### Items

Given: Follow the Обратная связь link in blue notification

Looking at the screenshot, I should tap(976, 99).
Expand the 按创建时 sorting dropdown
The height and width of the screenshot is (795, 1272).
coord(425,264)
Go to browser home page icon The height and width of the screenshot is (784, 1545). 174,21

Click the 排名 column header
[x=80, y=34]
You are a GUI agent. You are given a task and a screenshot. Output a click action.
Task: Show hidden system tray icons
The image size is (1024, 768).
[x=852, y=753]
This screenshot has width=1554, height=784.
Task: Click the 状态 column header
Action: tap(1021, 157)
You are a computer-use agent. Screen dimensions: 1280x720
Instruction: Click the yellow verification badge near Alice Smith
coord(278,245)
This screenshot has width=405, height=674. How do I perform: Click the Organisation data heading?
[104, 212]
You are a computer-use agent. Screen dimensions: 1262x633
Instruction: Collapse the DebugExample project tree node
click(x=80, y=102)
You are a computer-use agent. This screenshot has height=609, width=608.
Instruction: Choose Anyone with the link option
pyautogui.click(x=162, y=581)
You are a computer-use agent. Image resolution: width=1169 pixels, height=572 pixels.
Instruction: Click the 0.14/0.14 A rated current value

### The exercise
Please lay out every line of the records above as a JSON list of strings, one string per line, leaving out blank lines.

### Output
[
  "Given: Follow the Обратная связь link in blue notification",
  "Looking at the screenshot, I should tap(976, 99).",
  "Expand the 按创建时 sorting dropdown",
  "The height and width of the screenshot is (795, 1272).",
  "coord(425,264)",
  "Go to browser home page icon The height and width of the screenshot is (784, 1545). 174,21",
  "Click the 排名 column header",
  "[x=80, y=34]",
  "You are a GUI agent. You are given a task and a screenshot. Output a click action.",
  "Task: Show hidden system tray icons",
  "The image size is (1024, 768).",
  "[x=852, y=753]",
  "This screenshot has width=1554, height=784.",
  "Task: Click the 状态 column header",
  "Action: tap(1021, 157)",
  "You are a computer-use agent. Screen dimensions: 1280x720",
  "Instruction: Click the yellow verification badge near Alice Smith",
  "coord(278,245)",
  "This screenshot has width=405, height=674. How do I perform: Click the Organisation data heading?",
  "[104, 212]",
  "You are a computer-use agent. Screen dimensions: 1262x633",
  "Instruction: Collapse the DebugExample project tree node",
  "click(x=80, y=102)",
  "You are a computer-use agent. This screenshot has height=609, width=608.",
  "Instruction: Choose Anyone with the link option",
  "pyautogui.click(x=162, y=581)",
  "You are a computer-use agent. Image resolution: width=1169 pixels, height=572 pixels.",
  "Instruction: Click the 0.14/0.14 A rated current value"
]